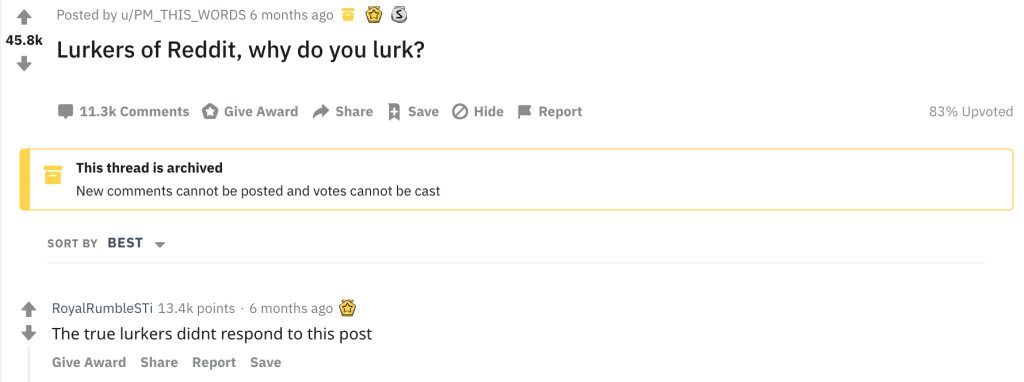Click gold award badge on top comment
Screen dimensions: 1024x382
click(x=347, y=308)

==

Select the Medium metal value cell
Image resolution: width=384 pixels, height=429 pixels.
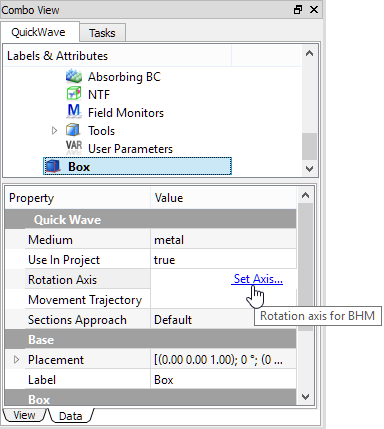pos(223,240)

--

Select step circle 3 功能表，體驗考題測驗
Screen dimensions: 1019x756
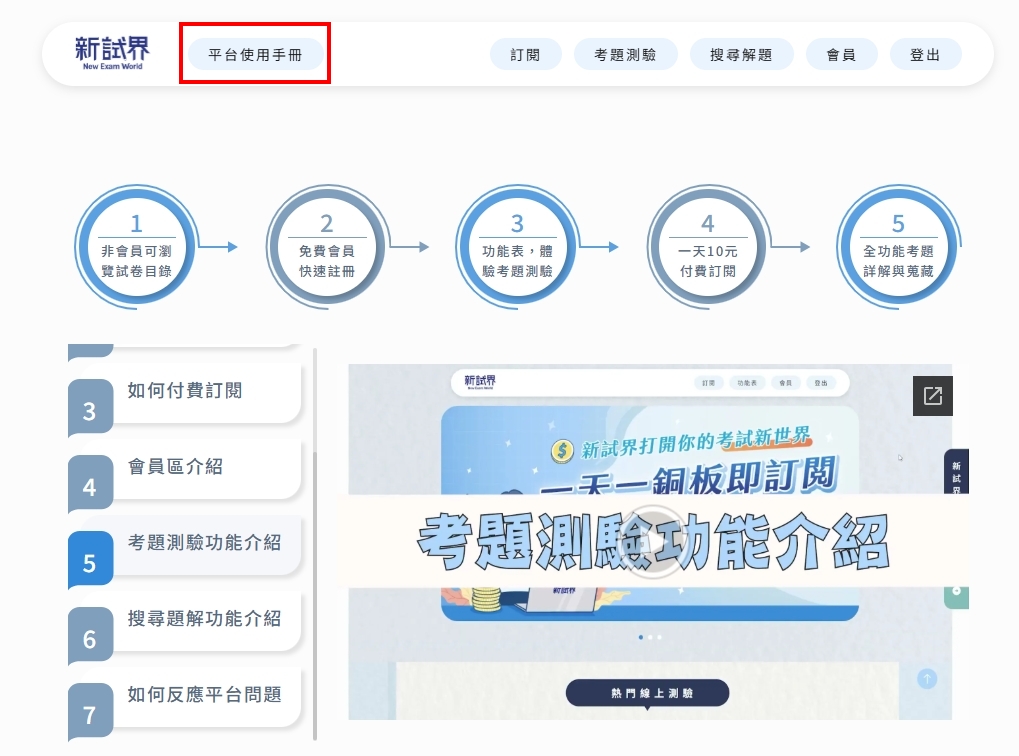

INSTRUCTIONS FOR THE TASK
Would you count the lines in the entries that hold "Select" and reply with only the count?

FINISHED EXERCISE
2